実験では、米国人の方が他者への共感や「助けてもらえる」という期待が高かった。こうした感情が、実際に支援を求める行動につながっていた。
一方、日本人は困難に直面したとき、それを自業自得と捉える傾向がある。このような因果応報的な考え方が、他人への共感を遠ざける要因になっている可能性があるという(『朝日新聞』2025年3月30日付)。
発表された論文「Empathic concern promotes social support-seeking: A cross-cultural study(共感的な配慮は社会的支援の求めを促進する:文化間比較研究)」の要旨には、こうした内容が記されている。
「Previous research has suggested that empathic concern may affect cultural differences in social support-seeking. However, neither the mechanisms through which empathic concern promotes support-seeking nor the explanations for cultural differences in empathic concern are clear. This study attempted to address these questions by conducting three studies in Japan and the United States. The results showed that Japanese participants reported having lower trait-empathic concern and seeking less social support in dealing with stress than European Americans. Study 1 found that trait-empathic concern mediated the cultural differences in support-seeking by increasing beliefs about others’ prosocial willingness. Using a controlled set of stressful scenarios, Study 2 replicated the results of Study 1. Additionally, Study 2 showed that Japanese participants reported greater endorsement of the causal repressive suffering construal than European Americans, partly accounting for cultural differences in trait-empathic concern. Using an experimental design, Study 3 showed that primed empathic concern increased support-seeking in coping with follow-up stress across cultures. These findings contribute to our understanding of the role of empathic concern in support-seeking and cultural differences in empathic concern.」
「これまでの研究では、共感的な心配が社会的支援を求める行動における文化的な違いに影響を与える可能性が示唆されてきた。しかし、共感的な心配が支援行動を促進するメカニズムや、その文化差の理由については明らかになっていない。本研究では、日本と米国で三つの実験を実施し、これらの問いに答えることを試みた。

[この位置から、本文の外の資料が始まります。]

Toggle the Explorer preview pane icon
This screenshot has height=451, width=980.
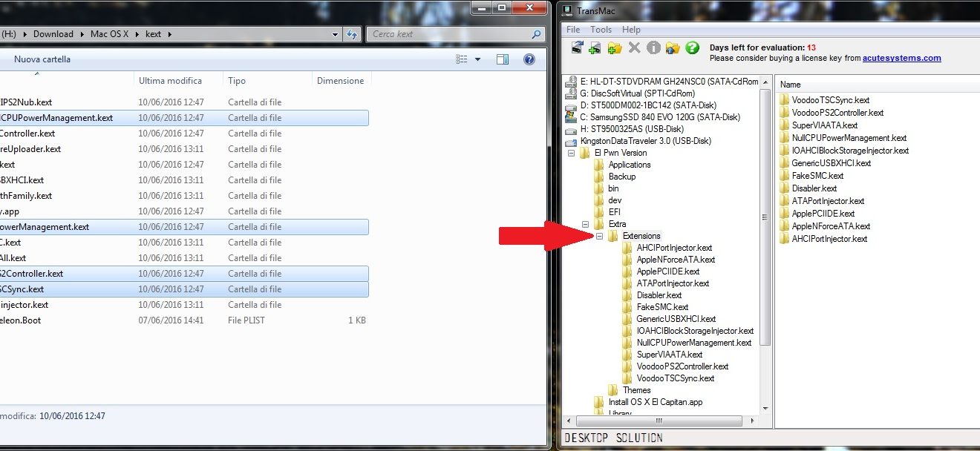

結果として、日本人参加者はストレスに対処する場面において、欧州系米国人よりも特質的共感的心配が低く、他者に支援を求める傾向も低いことが示された。研究1では、共感的心配が「他人は助けてくれる」という利他性への信念を高めることで、支援要請行動における文化差を仲介していることが確認された。
ストレスフルなシナリオを用いて制御された設定で行われた研究2では、研究1の結果が再現された。さらに、日本人参加者は欧州系米国人よりも「苦痛は社会規範の逸脱による結果だ」とする因果応報的な考え方を強く支持し、これが共感の文化差の一因であることも示唆された。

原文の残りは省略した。